Here are some snippets from Kean:
As promised, in today's post we take that code and enable it to query the same data in parallel by using Asynchronous Workflows in F# . Asynchronous Workflows are an easy-to-use yet powerful mechanism for enabling concurrent programming in F#.
Firstly, a little background as to why this type of technique is important. ... Barring some disruptive technological development, the future gains in computing performance are to be found in the use of parallel processing, whether via multiple cores, processors or distributed clouds of computing resources. ... Additionally, with an increasing focus on distributed computing and information resources, managing tasks asynchronously becomes more important...
The big problem is that concurrent programming is - for the most-part - extremely difficult to do, and even harder to retro-fit into existing applications...
Today's post looks at a relatively simple scenario, in the sense that we want to perform a set of discrete tasks in parallel, harnessing those fancy multi-core systems for those of you lucky enough to have them (I'm hoping to get one when I next replace my notebook, sometime in March)...

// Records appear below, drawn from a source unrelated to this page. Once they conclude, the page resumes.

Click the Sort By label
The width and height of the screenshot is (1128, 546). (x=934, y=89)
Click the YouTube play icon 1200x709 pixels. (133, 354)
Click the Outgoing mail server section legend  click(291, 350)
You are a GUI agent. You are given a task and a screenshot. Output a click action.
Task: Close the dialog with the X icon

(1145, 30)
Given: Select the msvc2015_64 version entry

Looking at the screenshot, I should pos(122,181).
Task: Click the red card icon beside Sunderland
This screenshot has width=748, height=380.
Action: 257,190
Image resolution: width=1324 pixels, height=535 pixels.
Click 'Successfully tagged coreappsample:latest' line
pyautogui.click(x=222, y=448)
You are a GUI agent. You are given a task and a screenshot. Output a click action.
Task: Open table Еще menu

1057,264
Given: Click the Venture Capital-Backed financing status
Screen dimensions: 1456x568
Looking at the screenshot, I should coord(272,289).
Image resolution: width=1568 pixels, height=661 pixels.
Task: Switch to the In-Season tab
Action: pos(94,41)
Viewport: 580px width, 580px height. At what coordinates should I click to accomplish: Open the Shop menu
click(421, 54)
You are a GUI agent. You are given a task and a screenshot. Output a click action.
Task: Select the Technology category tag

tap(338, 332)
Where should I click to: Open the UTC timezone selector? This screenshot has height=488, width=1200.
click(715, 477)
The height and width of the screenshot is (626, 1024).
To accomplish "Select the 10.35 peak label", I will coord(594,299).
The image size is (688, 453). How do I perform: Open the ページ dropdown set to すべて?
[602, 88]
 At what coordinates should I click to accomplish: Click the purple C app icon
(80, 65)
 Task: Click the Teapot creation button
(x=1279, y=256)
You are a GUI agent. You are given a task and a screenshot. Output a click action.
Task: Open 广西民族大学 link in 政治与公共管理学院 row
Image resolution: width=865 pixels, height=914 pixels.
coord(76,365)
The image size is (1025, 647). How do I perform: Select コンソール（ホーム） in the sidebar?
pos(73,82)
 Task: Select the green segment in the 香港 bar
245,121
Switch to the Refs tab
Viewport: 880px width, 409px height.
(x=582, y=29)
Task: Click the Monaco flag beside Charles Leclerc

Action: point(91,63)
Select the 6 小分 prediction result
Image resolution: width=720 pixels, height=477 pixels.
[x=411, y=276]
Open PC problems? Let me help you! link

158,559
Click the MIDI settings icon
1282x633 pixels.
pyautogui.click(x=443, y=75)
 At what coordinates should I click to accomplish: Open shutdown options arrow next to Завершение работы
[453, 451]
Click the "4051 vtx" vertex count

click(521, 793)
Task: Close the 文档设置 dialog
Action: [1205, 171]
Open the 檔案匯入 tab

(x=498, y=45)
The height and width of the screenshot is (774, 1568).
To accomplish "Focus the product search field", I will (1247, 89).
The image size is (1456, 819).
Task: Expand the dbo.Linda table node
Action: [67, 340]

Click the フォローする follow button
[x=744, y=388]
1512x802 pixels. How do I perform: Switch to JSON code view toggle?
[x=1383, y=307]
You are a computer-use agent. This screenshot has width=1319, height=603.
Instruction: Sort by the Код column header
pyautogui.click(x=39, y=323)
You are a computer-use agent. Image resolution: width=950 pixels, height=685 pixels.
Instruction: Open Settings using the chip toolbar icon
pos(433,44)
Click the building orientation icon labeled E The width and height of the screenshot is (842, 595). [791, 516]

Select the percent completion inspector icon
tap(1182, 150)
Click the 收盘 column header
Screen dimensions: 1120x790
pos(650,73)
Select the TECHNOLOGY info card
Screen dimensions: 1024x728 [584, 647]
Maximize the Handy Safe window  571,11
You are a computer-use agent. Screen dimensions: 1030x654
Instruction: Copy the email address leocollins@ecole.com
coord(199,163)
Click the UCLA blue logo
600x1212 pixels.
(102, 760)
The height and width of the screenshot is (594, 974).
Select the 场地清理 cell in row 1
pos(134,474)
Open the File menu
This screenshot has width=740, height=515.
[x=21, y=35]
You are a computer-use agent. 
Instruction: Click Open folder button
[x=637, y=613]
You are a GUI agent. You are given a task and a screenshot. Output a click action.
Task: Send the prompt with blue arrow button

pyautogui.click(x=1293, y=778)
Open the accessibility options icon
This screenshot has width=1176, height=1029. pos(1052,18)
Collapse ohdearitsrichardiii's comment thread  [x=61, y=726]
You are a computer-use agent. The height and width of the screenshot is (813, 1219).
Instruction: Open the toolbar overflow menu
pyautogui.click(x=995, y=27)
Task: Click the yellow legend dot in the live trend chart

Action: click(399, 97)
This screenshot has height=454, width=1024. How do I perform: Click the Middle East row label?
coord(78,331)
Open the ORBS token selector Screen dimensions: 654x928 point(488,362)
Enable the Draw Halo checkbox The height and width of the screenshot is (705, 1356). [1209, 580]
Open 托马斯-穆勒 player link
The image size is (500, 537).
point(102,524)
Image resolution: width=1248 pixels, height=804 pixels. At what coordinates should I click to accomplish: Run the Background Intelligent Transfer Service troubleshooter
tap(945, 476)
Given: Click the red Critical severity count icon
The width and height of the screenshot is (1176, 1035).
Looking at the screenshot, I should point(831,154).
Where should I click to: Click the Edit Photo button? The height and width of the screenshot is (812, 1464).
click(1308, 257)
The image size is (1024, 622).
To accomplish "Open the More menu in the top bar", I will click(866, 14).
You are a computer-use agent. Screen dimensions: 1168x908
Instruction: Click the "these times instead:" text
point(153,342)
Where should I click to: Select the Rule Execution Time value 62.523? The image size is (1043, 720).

We are also going to be very careful only to run parallel tasks unrelated to AutoCAD. Any access made into AutoCAD's database, for instance, needs to be performed in series: AutoCAD is not thread-safe when it comes to the vast majority of its programmatically-accessible functionality. So we're going to run a set of asynchronous, parallel tasks to query our various RSS feeds, and combine the results before creating the corresponding geometry in AutoCAD. This all sounds very complex, but the good (actually great) news is that Asynchronous Workflows [do] all the heavy lifting....
In an earlier post I linked to Kean's entries where he had written his first AutoCAD application using F# and has just followed up with A mathematical F# application integrating with AutoCAD via .NET which embeds one of the F# DirectX demos directly into AutoCAD.
Comments
Anonymous
March 03, 2008
Kean is running into tali recursion questions/ issues: http://through-the-interface.typepad.com/through_the_interface/2008/02/using-reflector.html What are your thoughts?Anonymous
March 24, 2008
Why bother if we already have Haskell for researchers & C# with lambda support (limited yet) for devs? After all, it’s not that difficult to add monads/arrows support to C#. Or it's done to attract functional programming fans to .NET? Is it [again] all about money?